The opening scene of ‘Everyman’ takes place in a graveyard. (I immediately thought of Ian McEwan’s ‘Amsterdam’): This is how it begins:
The author has said this is a novel about illness, death and fear. ‘Everyman’ is a compact novel of 180 pages with dense and sometimes hard to digest images, not because of its style, which is quick and accessible, but because it conveys very concisely the feeling of loss and despair anyone has felt when losing someone close to one.

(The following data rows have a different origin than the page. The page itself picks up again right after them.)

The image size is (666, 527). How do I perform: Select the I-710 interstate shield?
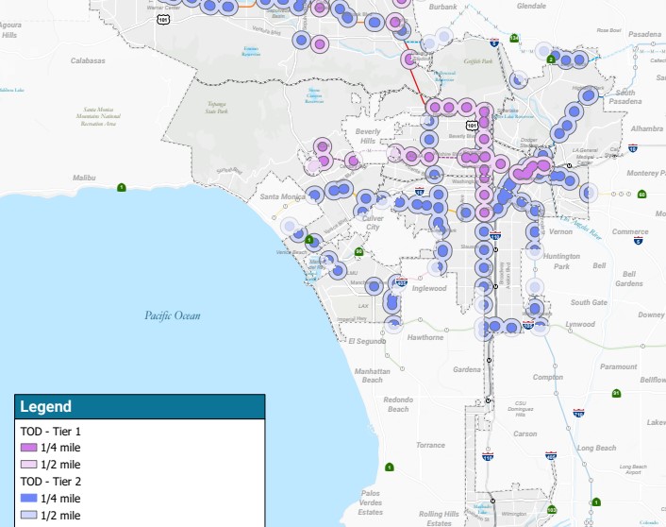click(578, 413)
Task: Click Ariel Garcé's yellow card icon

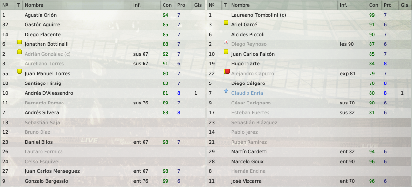Action: point(226,22)
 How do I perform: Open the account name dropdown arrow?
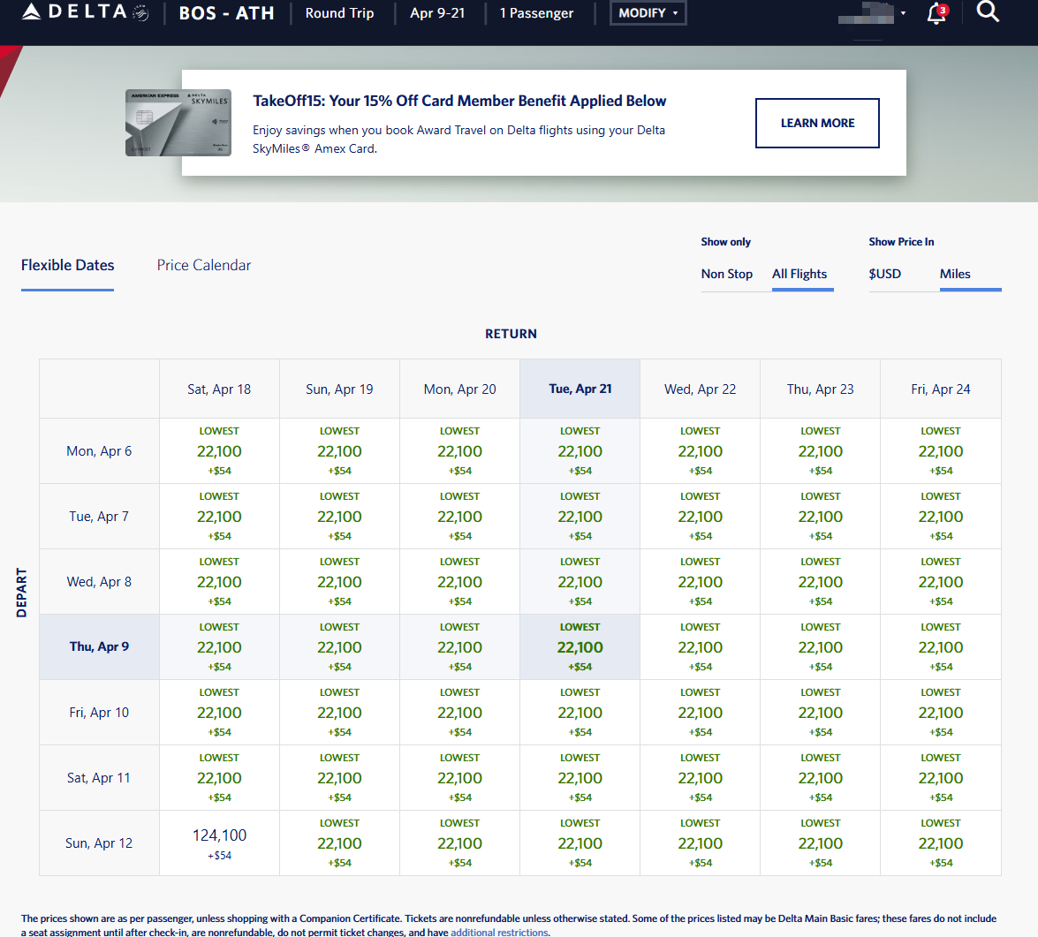903,13
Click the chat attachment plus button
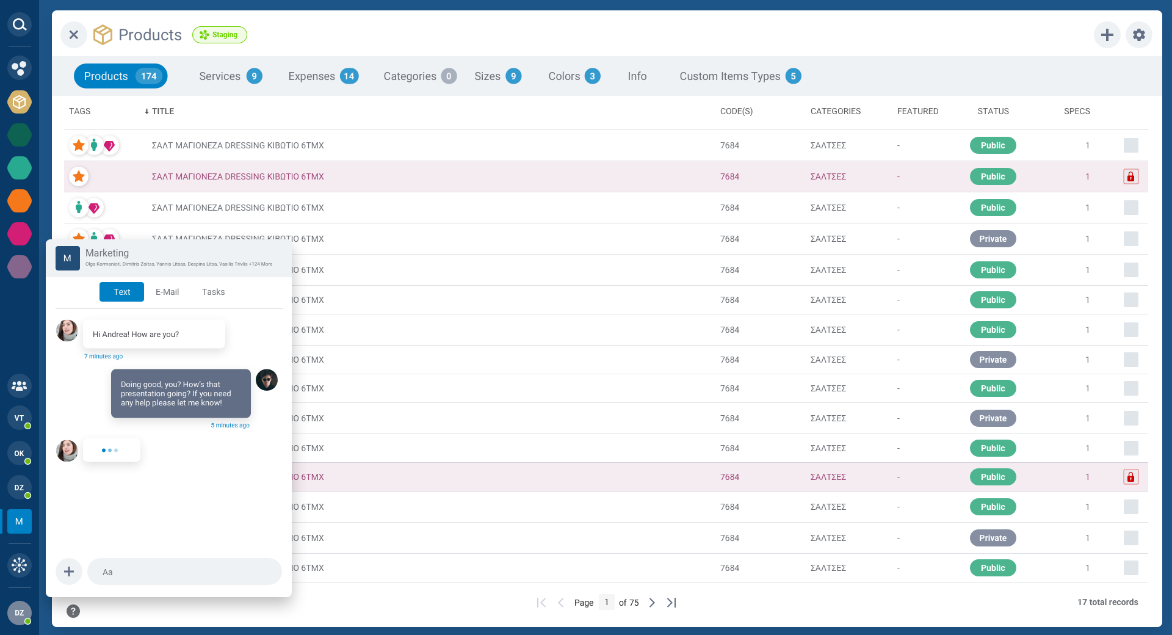 click(x=69, y=572)
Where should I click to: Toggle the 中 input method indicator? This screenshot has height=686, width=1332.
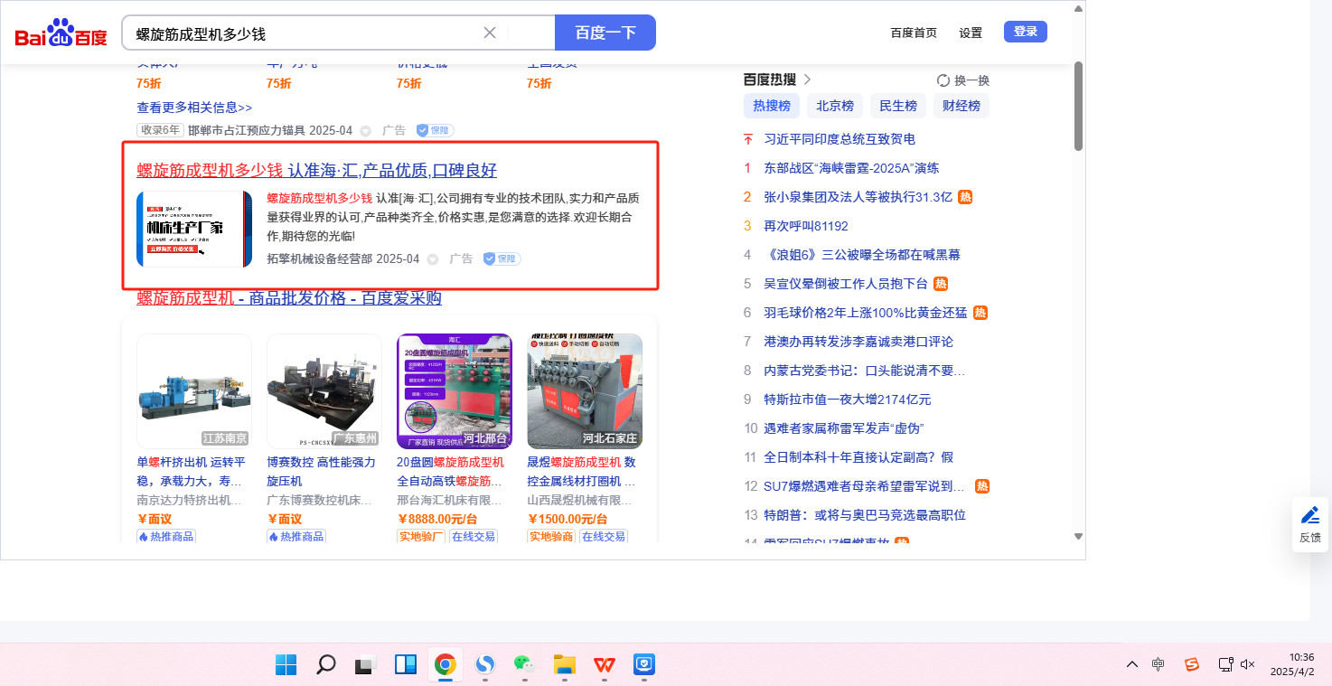(x=1158, y=664)

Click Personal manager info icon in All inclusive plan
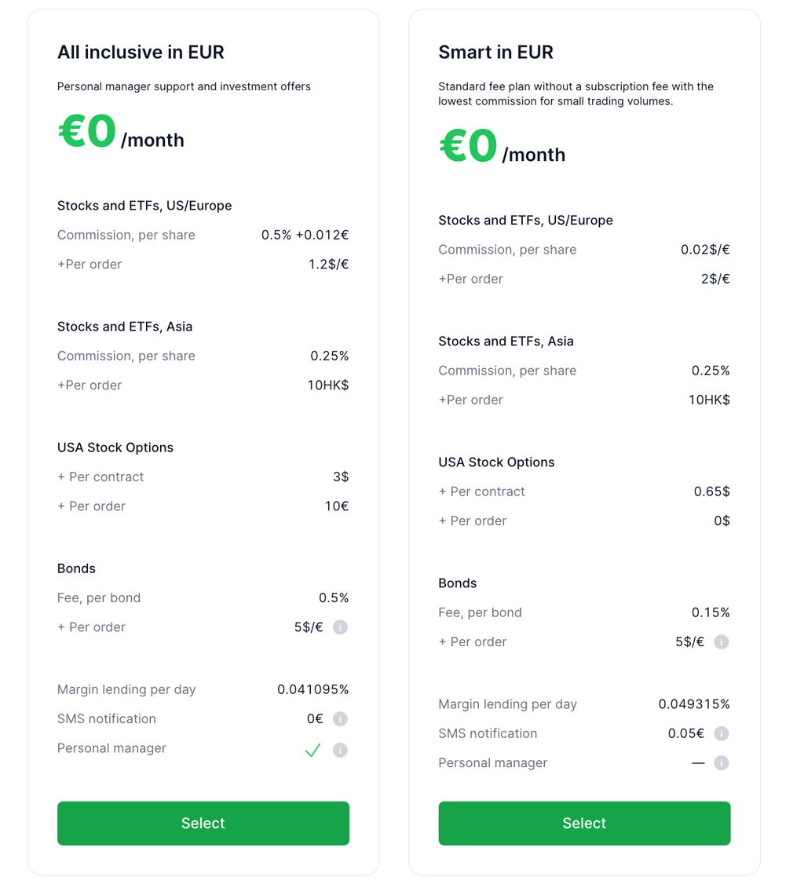coord(340,750)
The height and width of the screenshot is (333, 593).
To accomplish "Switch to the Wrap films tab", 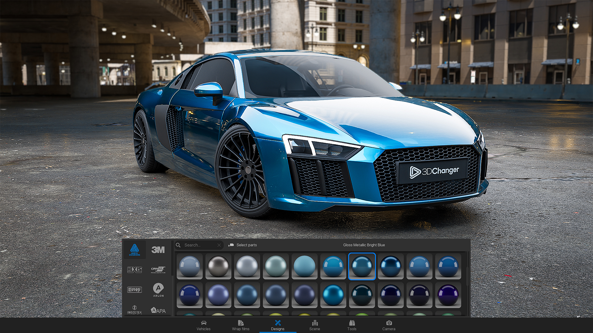I will point(241,325).
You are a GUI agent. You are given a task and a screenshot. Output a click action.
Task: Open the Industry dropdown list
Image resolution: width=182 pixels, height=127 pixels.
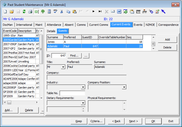pyautogui.click(x=83, y=87)
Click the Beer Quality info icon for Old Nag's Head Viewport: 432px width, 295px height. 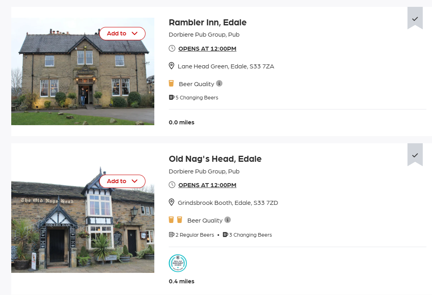(x=227, y=220)
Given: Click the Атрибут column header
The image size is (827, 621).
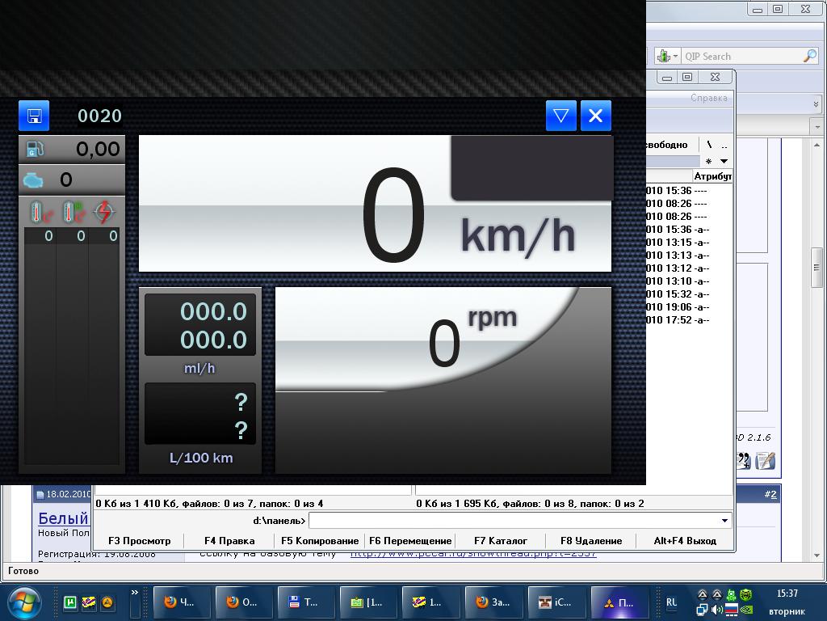Looking at the screenshot, I should 712,175.
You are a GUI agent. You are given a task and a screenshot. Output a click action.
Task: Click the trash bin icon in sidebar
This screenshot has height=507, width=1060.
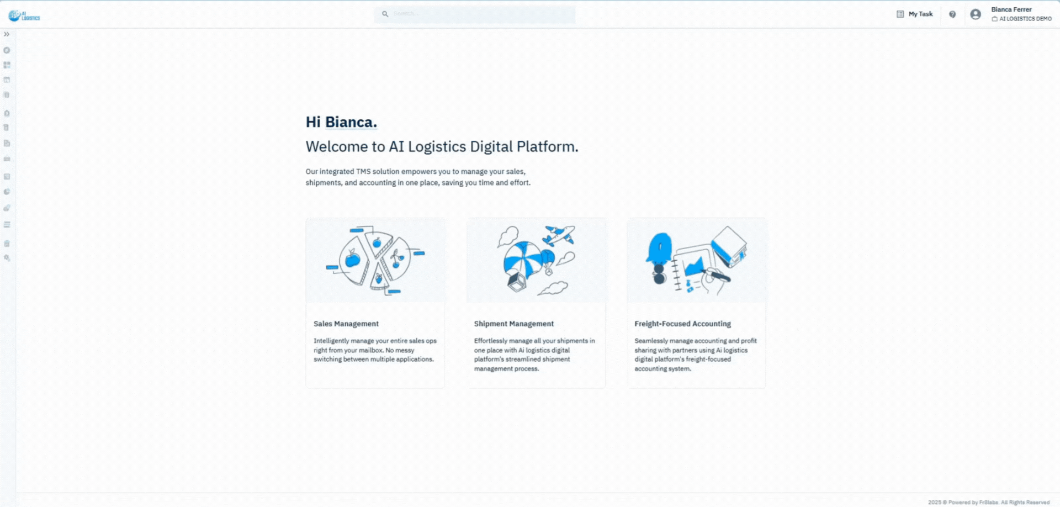click(7, 244)
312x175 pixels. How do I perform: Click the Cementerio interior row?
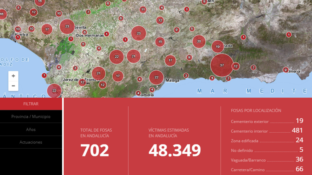(267, 131)
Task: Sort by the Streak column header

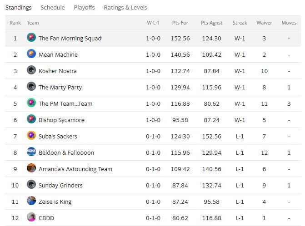Action: pos(240,23)
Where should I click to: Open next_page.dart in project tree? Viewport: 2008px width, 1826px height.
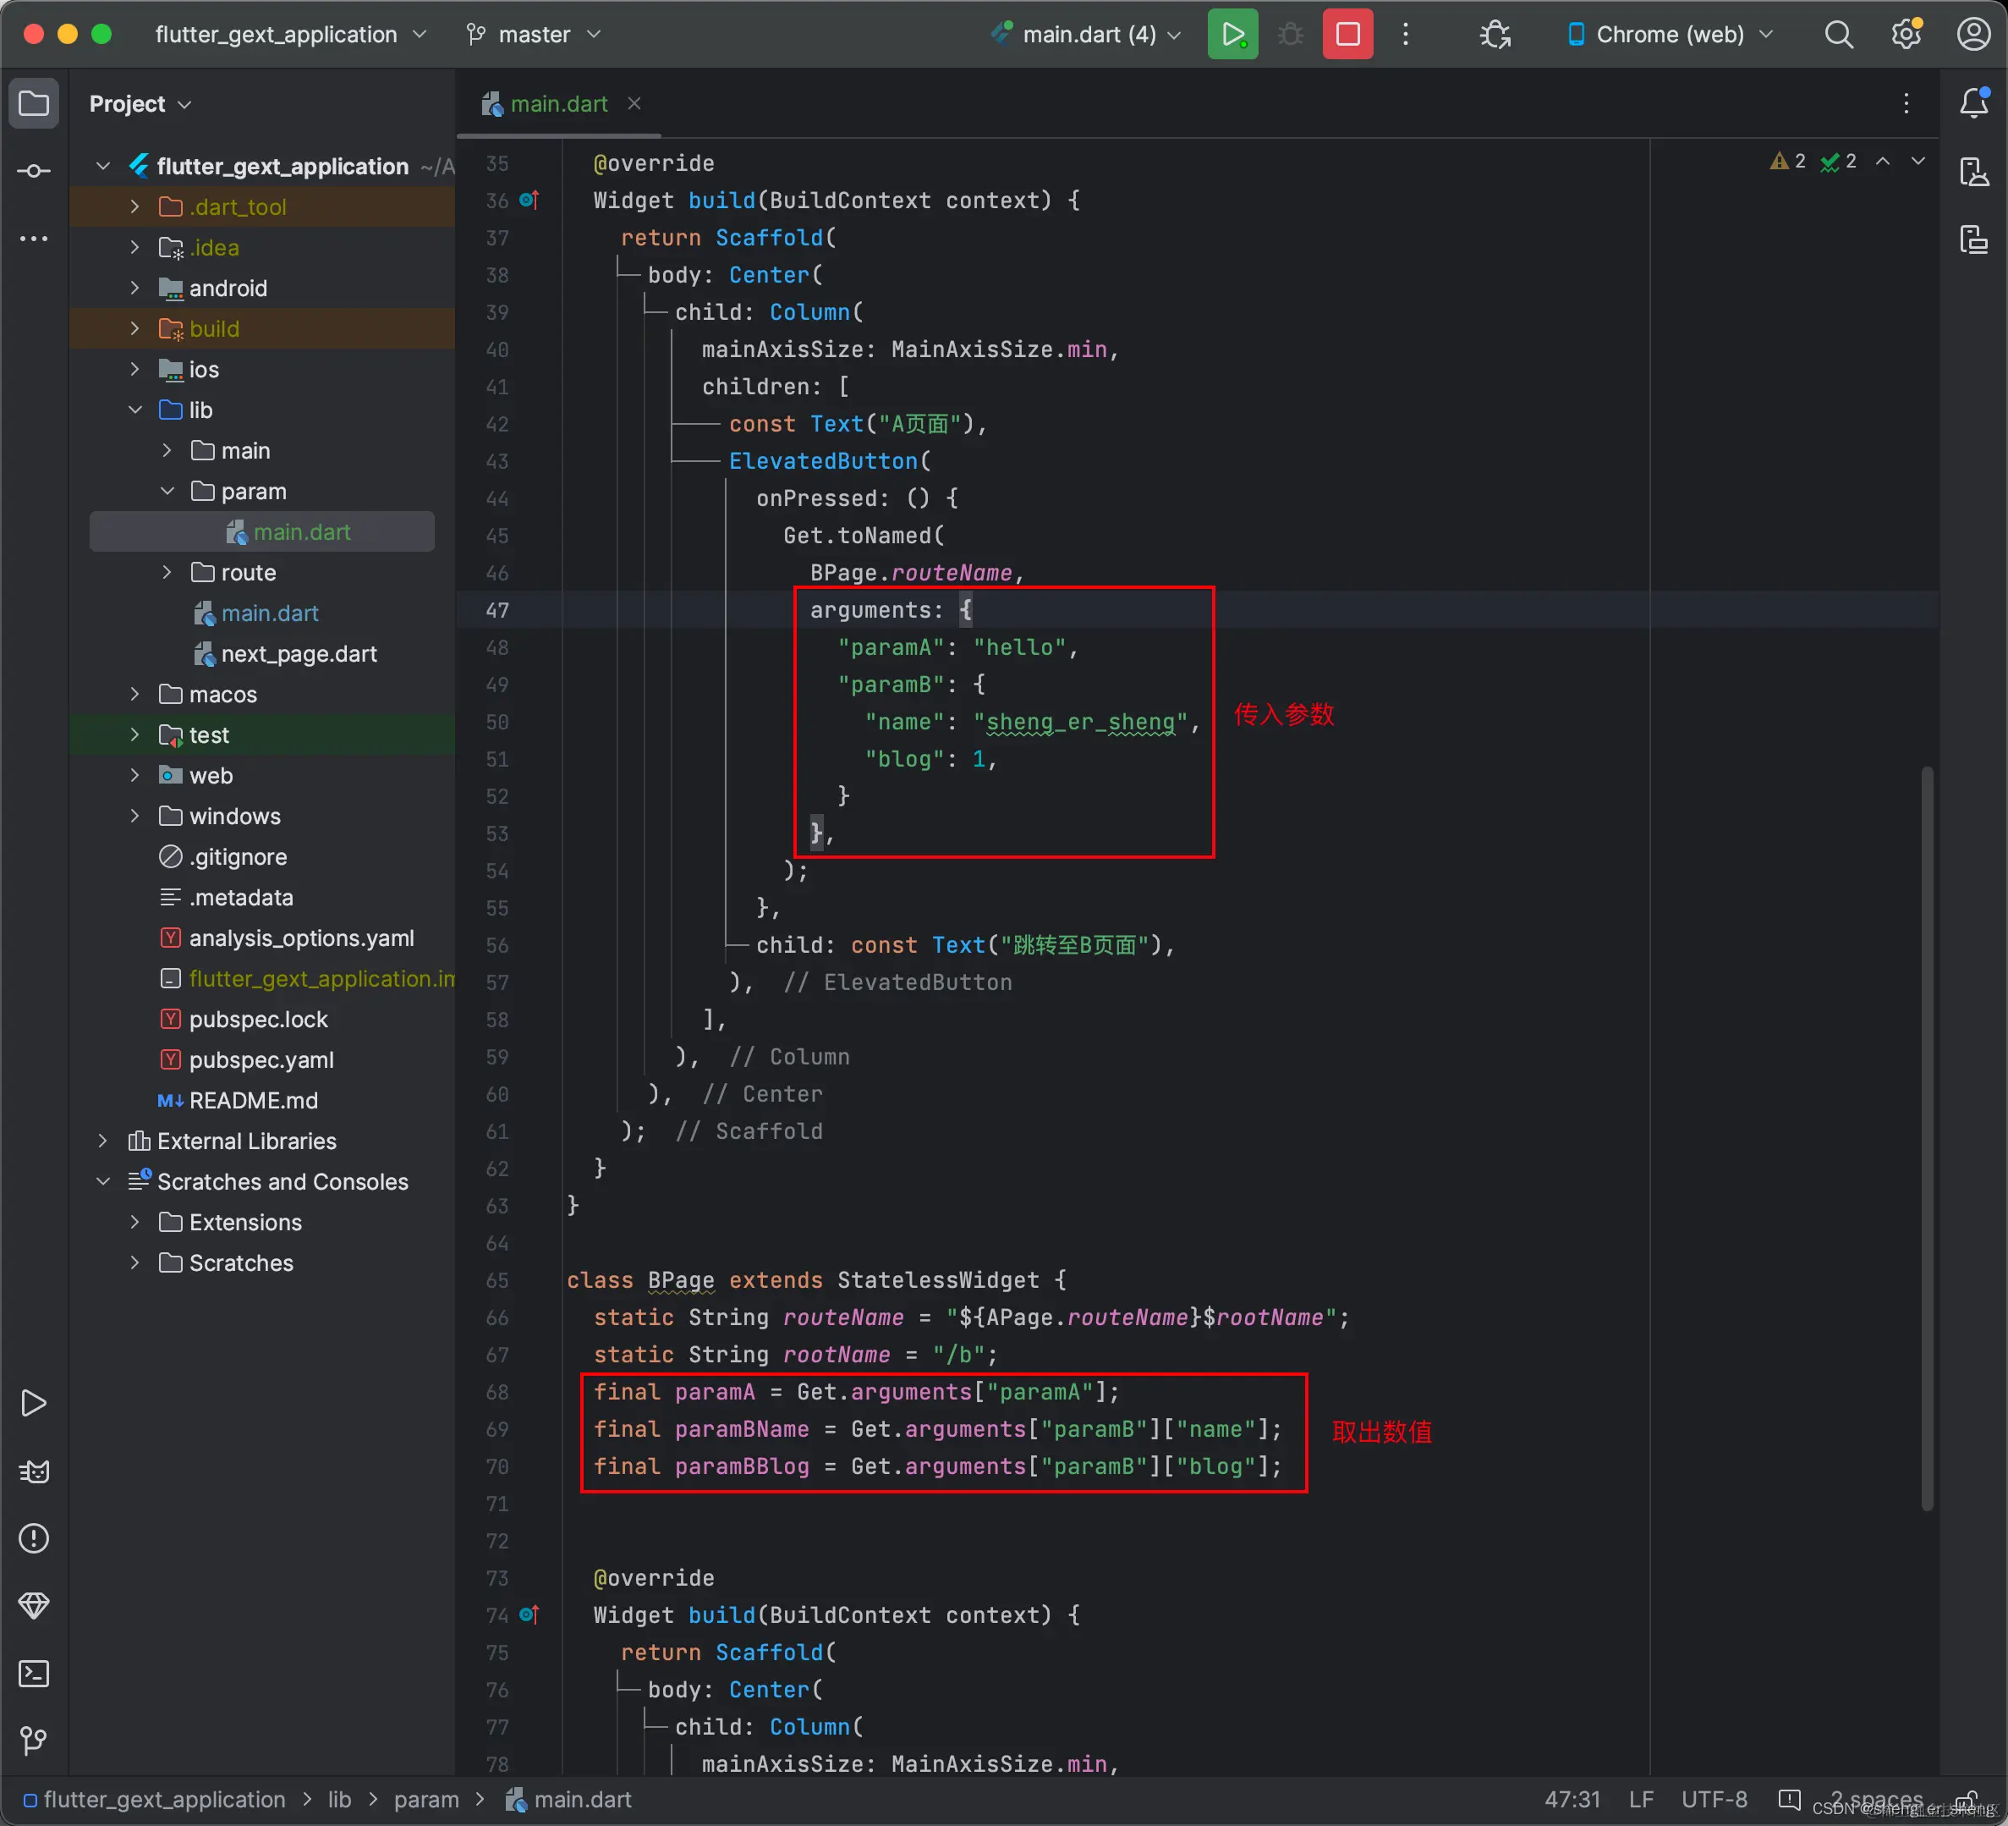pos(298,654)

So far, this is my favorite Roth novel. Some quotations from an interview that I edited ahead:
“Everyman is the name of a line of English plays from the 15th century, allegorical plays, moral theatre. They were performed in cemeteries, and the theme is always salvation. The classic is called Everyman, it's from 1485, by an anonymous author. It was right in between the death of Chaucer and the birth of Shakespeare. The moral was always 'Work hard and get into heaven', 'Be a good Christian or go to hell'. Everyman is the main character and he gets a visit from Death. He thinks it's some sort of messenger, but Death says, 'I am Death' and Everyman's answer is the first great line in English drama: 'Oh, Death, thou comest when I had thee least in mind.' When I thought of you least. My new book is about death and about dying. Well, what do you think?"